In protest of President Tsai Ing-wen’s (蔡英文) nomination of former Presidential Office secretary-general Chen Chu (陳菊) as Control Yuan president, Chinese Nationalist Party (KMT) legislators late last month occupied the legislative chamber on the eve of an extraordinary session. The protest was seen as the party’s attempt to pull itself back together after having lost its direction in the campaign for this year’s presidential election.
Despite the KMT caucus’ claim that the protest would last for three days and three nights, Democratic Progressive Party (DPP) legislators broke into the legislative chamber within 24 hours, mocking the KMT for not being able to protest without air conditioning. Even some pro-blue camp political commentators criticized the attempt.

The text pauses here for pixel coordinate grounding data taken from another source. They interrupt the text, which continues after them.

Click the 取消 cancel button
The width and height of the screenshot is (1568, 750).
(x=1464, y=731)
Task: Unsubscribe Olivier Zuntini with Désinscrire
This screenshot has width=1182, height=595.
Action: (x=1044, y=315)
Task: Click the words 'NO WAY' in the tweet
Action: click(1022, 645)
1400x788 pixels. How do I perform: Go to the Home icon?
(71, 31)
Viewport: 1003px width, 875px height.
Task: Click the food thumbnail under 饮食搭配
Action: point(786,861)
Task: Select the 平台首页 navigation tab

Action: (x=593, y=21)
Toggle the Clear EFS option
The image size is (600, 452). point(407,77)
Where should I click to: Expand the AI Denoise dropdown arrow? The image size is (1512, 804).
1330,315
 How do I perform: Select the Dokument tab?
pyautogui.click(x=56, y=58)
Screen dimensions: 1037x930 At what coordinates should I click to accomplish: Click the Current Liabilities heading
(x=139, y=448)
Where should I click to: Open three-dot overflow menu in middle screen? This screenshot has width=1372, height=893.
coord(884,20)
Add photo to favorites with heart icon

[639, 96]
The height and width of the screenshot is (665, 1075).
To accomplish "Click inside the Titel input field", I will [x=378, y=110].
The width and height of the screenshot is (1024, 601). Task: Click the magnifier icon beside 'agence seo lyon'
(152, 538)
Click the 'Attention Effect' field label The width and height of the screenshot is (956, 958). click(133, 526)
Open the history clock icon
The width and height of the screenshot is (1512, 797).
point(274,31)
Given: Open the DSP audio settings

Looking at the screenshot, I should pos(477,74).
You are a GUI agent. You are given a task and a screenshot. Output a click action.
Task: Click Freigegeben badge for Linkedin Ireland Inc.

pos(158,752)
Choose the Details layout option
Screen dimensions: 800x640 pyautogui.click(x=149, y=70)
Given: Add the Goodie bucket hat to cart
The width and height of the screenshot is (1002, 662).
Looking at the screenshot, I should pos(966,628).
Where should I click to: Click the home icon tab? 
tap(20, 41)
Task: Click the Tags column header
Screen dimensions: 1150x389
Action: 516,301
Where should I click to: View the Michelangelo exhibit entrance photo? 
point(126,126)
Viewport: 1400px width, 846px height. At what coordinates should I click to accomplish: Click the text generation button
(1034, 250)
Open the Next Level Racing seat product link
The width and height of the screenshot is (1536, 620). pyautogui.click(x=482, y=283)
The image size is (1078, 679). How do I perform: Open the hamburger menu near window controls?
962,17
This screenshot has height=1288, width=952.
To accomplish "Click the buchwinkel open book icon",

Strategically, the occupation was important. The KMT hoped to use this protest over the Dragon Boat Festival holiday to reverse its unfavorable situation, while KMT Chairman Johnny Chiang (江啟臣) used his legislative role to supervise the scene, as he wanted to use this key event to establish his authority.
The KMT should have emphasized that as Tsai has pledged to downsize the nation’s five-branch system to a three-branch system by abolishing the Examination Yuan and the Control Yuan through a constitutional amendment, it is unnecessary to nominate a Control Yuan president or members, or at the very least it is unnecessary to fill all its vacancies.
The party should have also urged the DPP to allow its lawmakers to vote on the nomination freely without exercising party discipline, and it should have suggested that Tsai replace Chen with lawyer Yu Mei-nu (尤美女).
Unfortunately, not only did the KMT not sense the strategic significance of the protest and hold on to the end, it also lost its power to manipulate the political agenda. Why then should Taiwanese care about the party’s survival?
Chiang is the first KMT chairman after former president Lee Teng-hui (李登輝) who is friendly to the US and Japan as well as vigilant against the Chinese Communist Party (CCP), so he is unlikely to curry favor with Beijing.
Taiwan completed its autonomy in several stages: direct presidential elections, three government transitions, and the KMT’s transformation into a Taiwan-focused party upholding universal values, a key indicator of Taiwan’s democratic consolidation.
Once Taiwan’s major political parties become Taiwan-centered, any elected president would be pro-Taiwan and voters could stop worrying about a five-star flag flying over the Presidential Office Building.
A friend recalled many years ago how a leader of the KMT’s pro-Taiwan camp lobbied then-president and party chairman Chiang Ching-kuo (蔣經國) to lift a ban on new political parties. He pointed out that if Taiwan had no other parties than the KMT, Taiwanese would turn to the CCP.
However, if other pro-local parties were available, they could then replace the KMT if it lost public support.
This is the logic that protects Taiwan and does not promote party interests.
Asian governments often end up with one-party rule, like the CCP, or a dominant party, such as Japan’s Liberal Democratic Party. The former inevitably leads to corruption, and the latter loses vitality.
Although the DPP has regained power, the worry is that the lack of a challenge from a strong political rival would cause the dominant party to decline year by year, and voters would pay the price.
At this critical moment of the KMT’s transformation, perhaps those who truly care about protecting the nation should encourage the party to focus harder on Taiwan.
HoonTing is a political commentator.